Bookmark and Share

Notice: On March 31, it was announced that Statalist is moving from an email list to a forum. The old list will shut down on April 23, and its replacement, statalist.org is already up and running.


[Date Prev][Date Next][Thread Prev][Thread Next][Date Index][Thread Index]

RE: st: RE: kdensity with few (/aggregated) data points


From   "Nick Cox" <n.j.cox@durham.ac.uk>
To   <statalist@hsphsun2.harvard.edu>
Subject   RE: st: RE: kdensity with few (/aggregated) data points
Date   Thu, 1 Jul 2010 10:50:06 +0100

If quantile estimation is the real problem, then I think it is much
better to do it directly. Going via the density function is like going
from New York to Boston via DC. 

In addition to -centile-, -pctile-, etc., -hdquantile- from SSC
implements a method that has worked well for me. At the time of writing
it (2005) I did a bit of reading around, as reflected in these
references from -hdquantile.hlp-: 

Harrell, F.E. and C.E. Davis. 1982.  A new distribution-free quantile
        estimator.  Biometrika 69: 635-640.

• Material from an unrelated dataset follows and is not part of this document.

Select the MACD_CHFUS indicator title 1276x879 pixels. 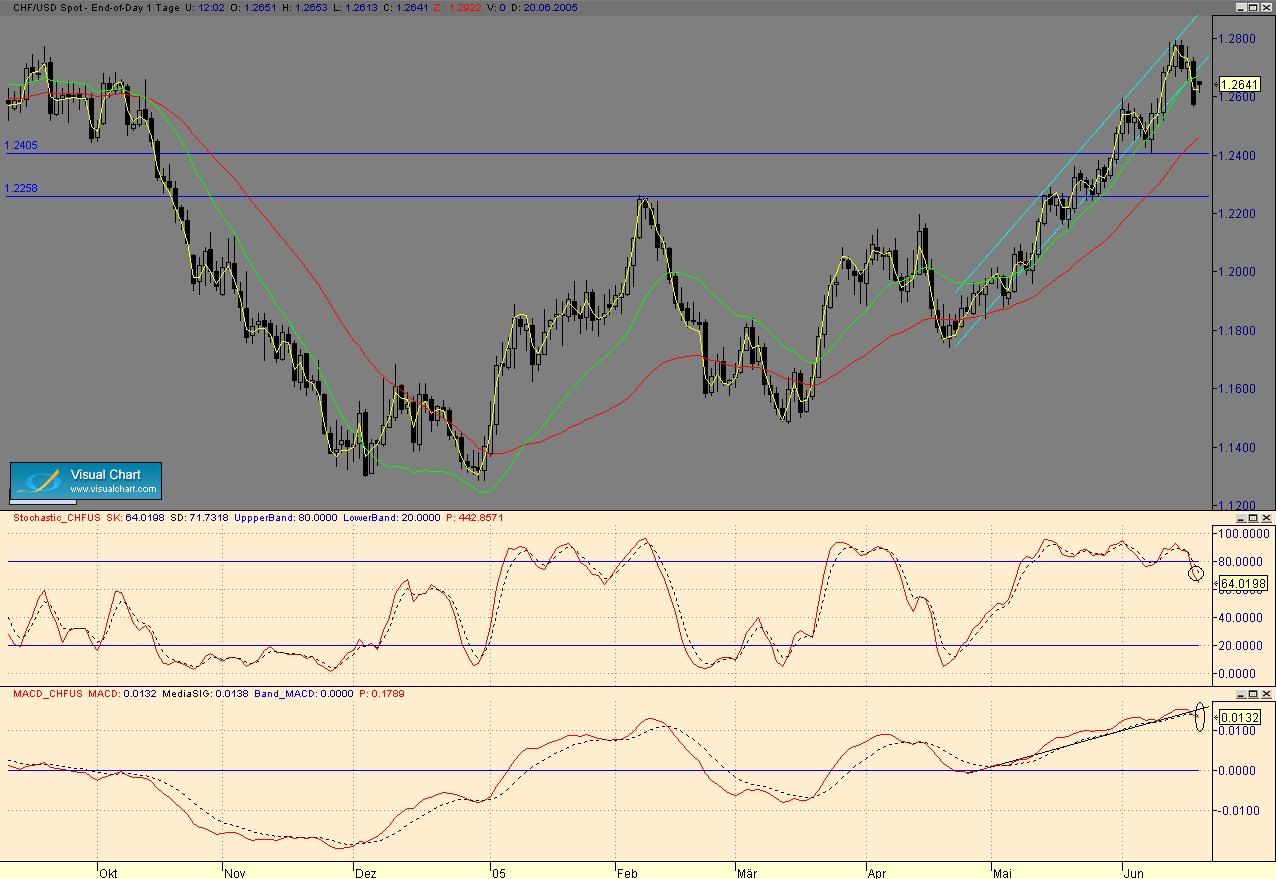47,693
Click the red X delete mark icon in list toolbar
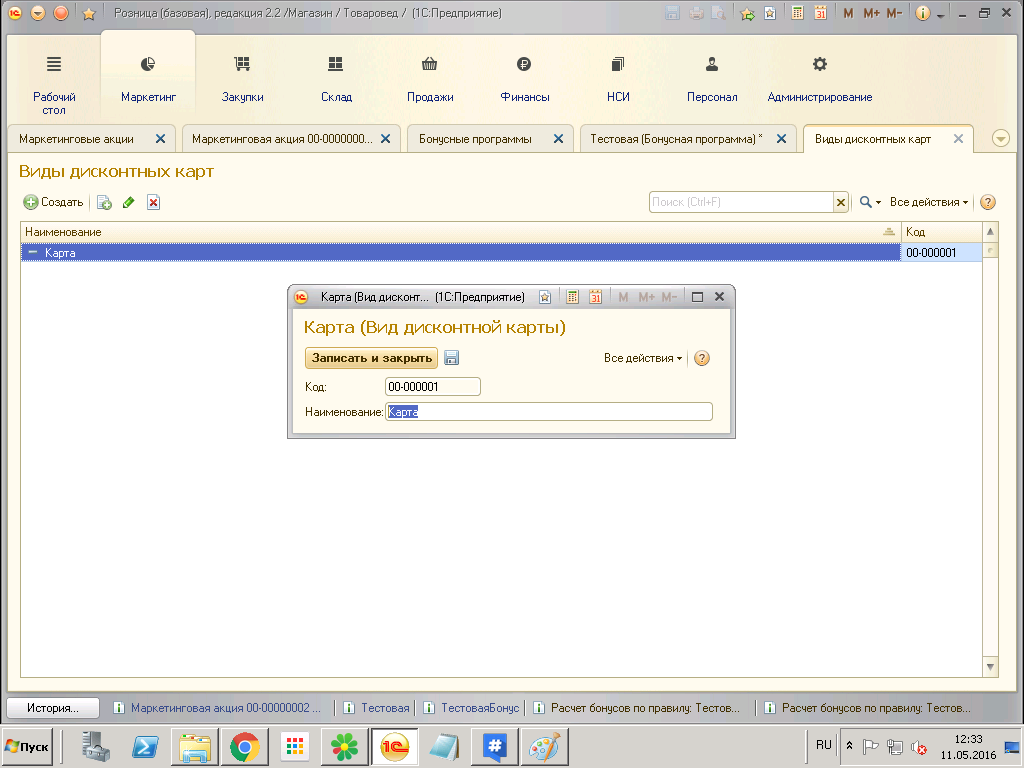 [x=153, y=202]
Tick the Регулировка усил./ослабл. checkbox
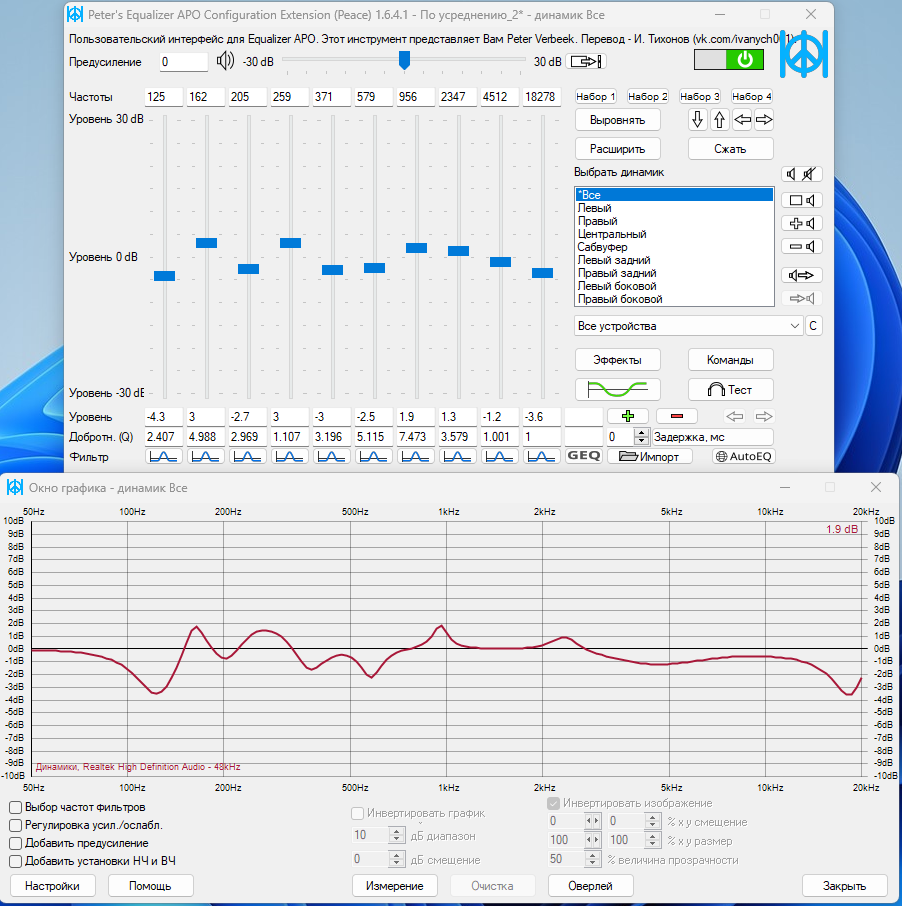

Sheather, S.J. and J.S. Marron. 1990.  Kernel quantile estimators.
        Journal, American Statistical Association 85: 410-416.

Dielman, T.E., C. Lowry and R. Pfaffenberger.  1994. A comparison of
        quantile estimators.  Communications in Statistics - Simulation
and
        Computation 23: 355-371.

Hutson, A.D. and M.D. Ernst. 2000.  The exact bootstrap mean and
variance
        of an L-estimator.  Journal, Royal Statistical Society B 62:
89-94.

Ernst, M.D. and A.D. Hutson. 2003.  Utilizing a quantile function
        approach to obtain exact bootstrap solutions.  Statistical
Science
        18: 231-240.

If anyone knows of other important references in this territory, I would
be pleased to hear of them. Quantile estimation is neat stuff and will
be the subject of a future Speaking Stata column in the Stata Journal. 

Nick 
n.j.cox@durham.ac.uk 

Amy

Thank you very much for your reply. To be sure I understand, -kdensity-
and -twoway kdensity- only store the density for those 10 points and
while the graphical display is different the stored values are the same
so Stata considers them the same estimate even if they look different.
If only 10 values are stored in either case, directly from the 10 points
I have, there is no easy way, then, to sample from the density estimate
so that I have imputed values for the 4th percentile, 6th percentile,
etc.? It seems I cannot evaluate the density function at more points
than I have in my sample. I realize that it would require a lot of
strong assumptions to use a density function taken from so few points,
but I believe this is regularly done in some (very narrow) areas.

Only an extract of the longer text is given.